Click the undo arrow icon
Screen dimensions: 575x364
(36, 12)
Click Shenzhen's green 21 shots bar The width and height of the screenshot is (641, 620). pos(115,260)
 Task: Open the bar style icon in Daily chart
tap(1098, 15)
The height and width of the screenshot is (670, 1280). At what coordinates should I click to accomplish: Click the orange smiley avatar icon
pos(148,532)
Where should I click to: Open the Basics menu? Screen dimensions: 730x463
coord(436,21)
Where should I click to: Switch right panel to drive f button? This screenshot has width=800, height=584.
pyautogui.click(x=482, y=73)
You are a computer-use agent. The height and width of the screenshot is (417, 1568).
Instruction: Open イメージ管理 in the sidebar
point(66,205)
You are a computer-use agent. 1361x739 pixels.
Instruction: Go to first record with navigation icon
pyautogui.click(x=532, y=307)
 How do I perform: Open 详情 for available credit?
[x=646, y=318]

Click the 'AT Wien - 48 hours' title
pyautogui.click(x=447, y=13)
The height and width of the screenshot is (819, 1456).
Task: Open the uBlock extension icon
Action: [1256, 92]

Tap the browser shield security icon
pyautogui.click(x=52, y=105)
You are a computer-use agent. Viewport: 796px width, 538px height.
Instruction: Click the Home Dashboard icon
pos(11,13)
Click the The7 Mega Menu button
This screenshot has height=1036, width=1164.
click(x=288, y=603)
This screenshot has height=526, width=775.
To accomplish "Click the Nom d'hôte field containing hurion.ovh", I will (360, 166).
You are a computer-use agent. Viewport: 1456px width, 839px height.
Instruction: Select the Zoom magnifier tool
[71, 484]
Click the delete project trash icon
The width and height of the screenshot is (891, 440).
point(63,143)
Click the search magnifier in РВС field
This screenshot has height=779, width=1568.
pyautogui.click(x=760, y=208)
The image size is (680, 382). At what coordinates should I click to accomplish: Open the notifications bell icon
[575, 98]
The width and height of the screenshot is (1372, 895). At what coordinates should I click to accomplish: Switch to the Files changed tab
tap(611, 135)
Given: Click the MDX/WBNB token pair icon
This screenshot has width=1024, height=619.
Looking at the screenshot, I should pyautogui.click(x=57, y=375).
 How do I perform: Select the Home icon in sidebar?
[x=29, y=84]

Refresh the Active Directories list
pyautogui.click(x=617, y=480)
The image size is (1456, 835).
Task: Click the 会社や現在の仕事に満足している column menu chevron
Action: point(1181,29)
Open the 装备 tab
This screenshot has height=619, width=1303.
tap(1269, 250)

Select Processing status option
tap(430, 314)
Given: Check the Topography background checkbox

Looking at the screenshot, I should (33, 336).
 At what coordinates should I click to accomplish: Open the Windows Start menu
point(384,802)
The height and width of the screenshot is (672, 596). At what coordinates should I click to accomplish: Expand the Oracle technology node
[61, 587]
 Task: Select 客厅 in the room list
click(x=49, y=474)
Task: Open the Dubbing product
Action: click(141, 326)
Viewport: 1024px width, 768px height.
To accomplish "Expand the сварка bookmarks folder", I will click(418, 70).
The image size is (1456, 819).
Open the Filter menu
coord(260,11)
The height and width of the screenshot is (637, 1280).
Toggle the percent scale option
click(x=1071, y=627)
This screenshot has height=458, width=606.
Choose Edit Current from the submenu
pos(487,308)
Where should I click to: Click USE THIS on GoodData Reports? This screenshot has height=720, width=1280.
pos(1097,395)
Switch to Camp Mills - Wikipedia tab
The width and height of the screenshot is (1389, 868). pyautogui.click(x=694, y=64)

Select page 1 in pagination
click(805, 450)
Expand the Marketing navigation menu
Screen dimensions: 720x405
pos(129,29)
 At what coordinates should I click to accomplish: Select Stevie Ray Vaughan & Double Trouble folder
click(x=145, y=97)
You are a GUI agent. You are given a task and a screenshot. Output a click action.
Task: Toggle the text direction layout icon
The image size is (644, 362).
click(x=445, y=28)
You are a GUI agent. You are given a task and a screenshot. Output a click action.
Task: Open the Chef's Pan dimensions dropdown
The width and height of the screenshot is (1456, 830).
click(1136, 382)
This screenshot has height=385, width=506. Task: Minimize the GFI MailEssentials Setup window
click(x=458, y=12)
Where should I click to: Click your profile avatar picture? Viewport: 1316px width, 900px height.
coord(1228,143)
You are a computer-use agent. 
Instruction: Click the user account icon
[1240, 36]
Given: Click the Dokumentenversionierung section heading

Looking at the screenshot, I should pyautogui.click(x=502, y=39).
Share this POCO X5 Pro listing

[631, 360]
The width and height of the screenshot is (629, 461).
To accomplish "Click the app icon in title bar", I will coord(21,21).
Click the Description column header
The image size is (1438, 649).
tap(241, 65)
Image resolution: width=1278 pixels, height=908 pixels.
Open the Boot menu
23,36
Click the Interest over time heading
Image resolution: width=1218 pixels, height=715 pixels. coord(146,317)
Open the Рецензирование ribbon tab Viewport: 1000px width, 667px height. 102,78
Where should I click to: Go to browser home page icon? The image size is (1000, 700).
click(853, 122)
━━━
» **WORK TO BE COMPLETED**: Can you put the material, from its first line through the line containing "pyautogui.click(x=482, y=73)", into a Markdown table with the columns Row and Line, numbering each row and leaving out any blank lines?

» **RESPONSE FOR THIS EXERCISE**:
| Row | Line |
|---|---|
| 1 | Click the undo arrow icon |
| 2 | Screen dimensions: 575x364 |
| 3 | (36, 12) |
| 4 | Click Shenzhen's green 21 shots bar The width and height of the screenshot is (641, 620). pos(115,260) |
| 5 |  Task: Open the bar style icon in Daily chart |
| 6 | tap(1098, 15) |
| 7 | The height and width of the screenshot is (670, 1280). At what coordinates should I click to accomplish: Click the orange smiley avatar icon |
| 8 | pos(148,532) |
| 9 | Where should I click to: Open the Basics menu? Screen dimensions: 730x463 |
| 10 | coord(436,21) |
| 11 | Where should I click to: Switch right panel to drive f button? This screenshot has width=800, height=584. |
| 12 | pyautogui.click(x=482, y=73) |